*** Block opens ***
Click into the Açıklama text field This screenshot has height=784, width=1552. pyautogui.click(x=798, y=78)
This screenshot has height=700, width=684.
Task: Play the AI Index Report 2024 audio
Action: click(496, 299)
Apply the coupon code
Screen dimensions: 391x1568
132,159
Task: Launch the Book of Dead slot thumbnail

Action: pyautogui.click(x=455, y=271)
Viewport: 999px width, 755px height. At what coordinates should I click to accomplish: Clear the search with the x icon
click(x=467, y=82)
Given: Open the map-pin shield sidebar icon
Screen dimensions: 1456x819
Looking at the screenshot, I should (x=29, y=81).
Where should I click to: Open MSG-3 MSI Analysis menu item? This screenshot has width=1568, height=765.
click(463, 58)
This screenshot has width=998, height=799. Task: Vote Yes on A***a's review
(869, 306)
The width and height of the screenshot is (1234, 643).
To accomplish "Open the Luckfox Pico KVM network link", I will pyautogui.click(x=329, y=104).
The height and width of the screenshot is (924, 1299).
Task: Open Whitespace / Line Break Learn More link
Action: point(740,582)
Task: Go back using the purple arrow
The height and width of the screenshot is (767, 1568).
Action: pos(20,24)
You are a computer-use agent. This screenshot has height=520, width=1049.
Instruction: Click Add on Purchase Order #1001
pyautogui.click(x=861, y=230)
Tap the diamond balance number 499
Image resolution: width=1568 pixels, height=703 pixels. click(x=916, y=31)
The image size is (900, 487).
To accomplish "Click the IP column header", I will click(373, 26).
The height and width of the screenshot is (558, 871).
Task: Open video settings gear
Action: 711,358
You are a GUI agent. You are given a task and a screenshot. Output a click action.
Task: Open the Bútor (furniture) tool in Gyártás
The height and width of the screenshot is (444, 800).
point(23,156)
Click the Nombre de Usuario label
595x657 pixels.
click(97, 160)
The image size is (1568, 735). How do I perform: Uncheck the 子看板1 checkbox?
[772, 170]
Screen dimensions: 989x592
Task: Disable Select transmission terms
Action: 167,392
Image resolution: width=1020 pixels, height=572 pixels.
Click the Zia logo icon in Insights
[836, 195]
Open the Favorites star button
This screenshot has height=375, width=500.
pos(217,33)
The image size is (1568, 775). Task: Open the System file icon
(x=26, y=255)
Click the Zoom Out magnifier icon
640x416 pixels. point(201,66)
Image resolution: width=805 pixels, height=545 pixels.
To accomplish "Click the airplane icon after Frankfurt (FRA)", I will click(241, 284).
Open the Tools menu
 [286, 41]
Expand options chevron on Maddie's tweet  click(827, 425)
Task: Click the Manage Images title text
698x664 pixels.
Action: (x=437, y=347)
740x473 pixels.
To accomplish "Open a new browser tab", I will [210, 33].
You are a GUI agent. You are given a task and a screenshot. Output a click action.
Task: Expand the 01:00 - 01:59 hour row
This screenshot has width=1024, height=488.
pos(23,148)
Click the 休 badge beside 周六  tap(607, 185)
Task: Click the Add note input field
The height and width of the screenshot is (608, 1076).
*** Block closes ***
Copy the entries above exactly, so that each line matches the original.

_RESPONSE:_
Click into the Açıklama text field This screenshot has height=784, width=1552. pyautogui.click(x=798, y=78)
This screenshot has height=700, width=684.
Task: Play the AI Index Report 2024 audio
Action: click(496, 299)
Apply the coupon code
Screen dimensions: 391x1568
132,159
Task: Launch the Book of Dead slot thumbnail

Action: pyautogui.click(x=455, y=271)
Viewport: 999px width, 755px height. At what coordinates should I click to accomplish: Clear the search with the x icon
click(x=467, y=82)
Given: Open the map-pin shield sidebar icon
Screen dimensions: 1456x819
Looking at the screenshot, I should (x=29, y=81).
Where should I click to: Open MSG-3 MSI Analysis menu item? This screenshot has width=1568, height=765.
click(463, 58)
This screenshot has width=998, height=799. Task: Vote Yes on A***a's review
(869, 306)
The width and height of the screenshot is (1234, 643).
To accomplish "Open the Luckfox Pico KVM network link", I will pyautogui.click(x=329, y=104).
The height and width of the screenshot is (924, 1299).
Task: Open Whitespace / Line Break Learn More link
Action: point(740,582)
Task: Go back using the purple arrow
The height and width of the screenshot is (767, 1568).
Action: pos(20,24)
You are a computer-use agent. This screenshot has height=520, width=1049.
Instruction: Click Add on Purchase Order #1001
pyautogui.click(x=861, y=230)
Tap the diamond balance number 499
Image resolution: width=1568 pixels, height=703 pixels. click(x=916, y=31)
The image size is (900, 487).
To accomplish "Click the IP column header", I will click(373, 26).
The height and width of the screenshot is (558, 871).
Task: Open video settings gear
Action: 711,358
You are a GUI agent. You are given a task and a screenshot. Output a click action.
Task: Open the Bútor (furniture) tool in Gyártás
The height and width of the screenshot is (444, 800).
point(23,156)
Click the Nombre de Usuario label
595x657 pixels.
click(97, 160)
The image size is (1568, 735). How do I perform: Uncheck the 子看板1 checkbox?
[772, 170]
Screen dimensions: 989x592
Task: Disable Select transmission terms
Action: 167,392
Image resolution: width=1020 pixels, height=572 pixels.
Click the Zia logo icon in Insights
[836, 195]
Open the Favorites star button
This screenshot has height=375, width=500.
pos(217,33)
The image size is (1568, 775). Task: Open the System file icon
(x=26, y=255)
Click the Zoom Out magnifier icon
640x416 pixels. point(201,66)
Image resolution: width=805 pixels, height=545 pixels.
To accomplish "Click the airplane icon after Frankfurt (FRA)", I will click(241, 284).
Open the Tools menu
 [286, 41]
Expand options chevron on Maddie's tweet  click(827, 425)
Task: Click the Manage Images title text
698x664 pixels.
Action: (x=437, y=347)
740x473 pixels.
To accomplish "Open a new browser tab", I will [210, 33].
You are a GUI agent. You are given a task and a screenshot. Output a click action.
Task: Expand the 01:00 - 01:59 hour row
This screenshot has width=1024, height=488.
pos(23,148)
Click the 休 badge beside 周六  tap(607, 185)
Task: Click the Add note input field
The height and width of the screenshot is (608, 1076).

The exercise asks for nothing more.